Divvying people into categories based on their income or their age group, however, does not reveal the nuances of their emotionally-driven purchases. Labels are not going to help you write effective emotionally impactful marketing copy. Directing marketing to an age-based market segment is missing a the magic ingredient—what makes people buy what you are selling? You have to do more legwork.
Getting to Why
Given that people aren’t rational when it comes to making decisions to buy, how do you take that into consideration when trying to attract them to your site and then get them to take action?
The key is to find out and understand the worldview of the people who want your products. Once you know how a group of people feels about something you will have the key to speaking their language and connect with their spending decisions.
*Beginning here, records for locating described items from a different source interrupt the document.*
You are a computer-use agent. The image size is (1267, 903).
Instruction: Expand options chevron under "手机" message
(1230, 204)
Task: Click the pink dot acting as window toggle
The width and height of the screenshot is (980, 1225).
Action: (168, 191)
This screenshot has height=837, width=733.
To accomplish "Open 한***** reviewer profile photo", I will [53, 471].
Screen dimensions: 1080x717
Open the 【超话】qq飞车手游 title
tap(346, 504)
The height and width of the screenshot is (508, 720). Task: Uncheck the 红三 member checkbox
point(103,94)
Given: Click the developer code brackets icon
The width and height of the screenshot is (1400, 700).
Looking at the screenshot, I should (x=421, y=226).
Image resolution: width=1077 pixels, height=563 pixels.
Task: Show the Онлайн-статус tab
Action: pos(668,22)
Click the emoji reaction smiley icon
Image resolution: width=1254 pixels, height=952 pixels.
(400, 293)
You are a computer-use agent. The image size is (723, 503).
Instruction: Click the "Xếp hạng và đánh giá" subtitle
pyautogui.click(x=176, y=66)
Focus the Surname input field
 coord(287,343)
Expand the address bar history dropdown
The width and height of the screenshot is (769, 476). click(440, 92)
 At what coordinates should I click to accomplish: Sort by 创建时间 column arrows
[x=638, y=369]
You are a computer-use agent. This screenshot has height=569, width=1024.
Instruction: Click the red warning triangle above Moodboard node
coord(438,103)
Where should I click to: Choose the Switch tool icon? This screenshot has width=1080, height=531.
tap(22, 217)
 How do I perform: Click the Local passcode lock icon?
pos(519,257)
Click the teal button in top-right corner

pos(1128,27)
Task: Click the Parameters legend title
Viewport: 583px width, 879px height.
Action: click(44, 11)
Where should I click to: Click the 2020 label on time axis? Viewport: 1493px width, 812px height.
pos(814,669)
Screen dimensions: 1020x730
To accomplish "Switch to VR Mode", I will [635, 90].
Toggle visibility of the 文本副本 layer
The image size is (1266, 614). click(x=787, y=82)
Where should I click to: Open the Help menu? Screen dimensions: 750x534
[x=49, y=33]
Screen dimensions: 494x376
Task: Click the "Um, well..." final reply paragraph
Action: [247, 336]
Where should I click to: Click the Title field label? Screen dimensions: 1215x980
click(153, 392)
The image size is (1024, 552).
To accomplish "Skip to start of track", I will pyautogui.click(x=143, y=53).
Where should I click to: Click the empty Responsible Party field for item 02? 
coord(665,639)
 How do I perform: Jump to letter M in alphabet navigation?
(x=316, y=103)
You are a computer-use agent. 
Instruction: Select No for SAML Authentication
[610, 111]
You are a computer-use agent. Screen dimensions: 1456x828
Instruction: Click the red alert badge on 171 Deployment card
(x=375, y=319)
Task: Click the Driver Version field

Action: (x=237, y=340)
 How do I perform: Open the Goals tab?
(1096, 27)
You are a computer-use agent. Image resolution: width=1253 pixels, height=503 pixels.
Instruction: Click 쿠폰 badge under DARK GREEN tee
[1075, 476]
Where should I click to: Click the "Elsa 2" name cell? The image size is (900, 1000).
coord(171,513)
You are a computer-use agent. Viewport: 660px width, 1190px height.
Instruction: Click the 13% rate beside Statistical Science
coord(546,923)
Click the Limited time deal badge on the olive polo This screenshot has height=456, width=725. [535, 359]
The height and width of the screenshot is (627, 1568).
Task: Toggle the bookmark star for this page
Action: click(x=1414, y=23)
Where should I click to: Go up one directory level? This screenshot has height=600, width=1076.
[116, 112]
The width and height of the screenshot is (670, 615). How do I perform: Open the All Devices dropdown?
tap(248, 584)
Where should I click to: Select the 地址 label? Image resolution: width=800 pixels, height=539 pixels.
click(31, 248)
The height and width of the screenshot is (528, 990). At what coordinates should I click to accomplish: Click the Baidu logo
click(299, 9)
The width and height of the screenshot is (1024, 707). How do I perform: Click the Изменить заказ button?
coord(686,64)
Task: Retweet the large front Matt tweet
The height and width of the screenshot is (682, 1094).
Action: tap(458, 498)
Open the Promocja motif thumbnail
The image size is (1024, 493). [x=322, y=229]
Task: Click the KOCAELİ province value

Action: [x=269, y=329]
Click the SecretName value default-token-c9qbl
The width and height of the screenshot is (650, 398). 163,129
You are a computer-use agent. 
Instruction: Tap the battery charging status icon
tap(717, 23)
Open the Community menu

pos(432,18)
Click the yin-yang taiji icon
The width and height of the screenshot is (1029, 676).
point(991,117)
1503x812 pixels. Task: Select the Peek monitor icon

As an example, let’s look at boomers. They are a huge population, and they generally want to spend their money. People of their age will respond to certain things, and we know that nostalgia can be very persuasive. I have been struck with the number of stores and restaurants designed in a way to remind us of times that are portrayed as simpler and better in some way. In my neighborhood alone we have several good examples of this. At the corner of my street is The Merchant, a retail store that is my favorite place for gifts. Check out their website and you will see exactly what I’m talking about.
And there are plethora of restaurants that work on us in the same way. WH Stiles Fish Camp, is a new restaurant at the Ponce City Market which is another center of nostalgia.
For these boomers and other consumers with a nostalgic mindset, the present is full of our day-to-day problems and the future is fraught with uncertainty, so they romanticize the past. Products and services that remind them of better days appeal to their emotional side—and that’s where buying decisions are made.
Which brings me back to the cooktop example. What kind of person would buy an expensive stove with blue knobs? What are their beliefs and values? I am in the boomer age range but not all boomers would respond the same way to that stove.
Sometimes emotion is about color. I know I did not need that stove, but I justified my emotion with some logic: It would be good for another 15 years and it looked really great in the kitchen. It makes me happy when I look at the stove and see how those knobs match my ceiling, the container of sea salt and the new Dutch oven I got for Christmas. Yes, it works well, like my other stove that connected with my practical side—but not my emotions. This stove is more me.
My emotionally driven decision to buy my fancy stove makes me part of a tribe of practical design fanatics who like to cook. If I were writing copy to this group, I would present a fantastic opportunity: If one has to spend money on a major appliance, one should seize the chance to buy a beautiful one with bright blue knobs.
The trick is to know your customer’s beliefs and values so well that you know what makes them tick and why they buy. Think about them as their own tribe with their own language about these things that are important; they are a group who really, really need and want what you provide.
From this knowledge, you can write the words they need to hear. You have to be willing to go out on a limb with a message that will make your ideal clients stop in their tracks.
It isn’t easy. Even business owners want to fit into our cliques and avoid anything that makes us look foolish. But playing it safe isn’t doing you any favors. By writing the same kind of safe, logical, bland copy as your competitors, you doom yourself to the same kind of mediocrity.
Why not take a risk that might just work?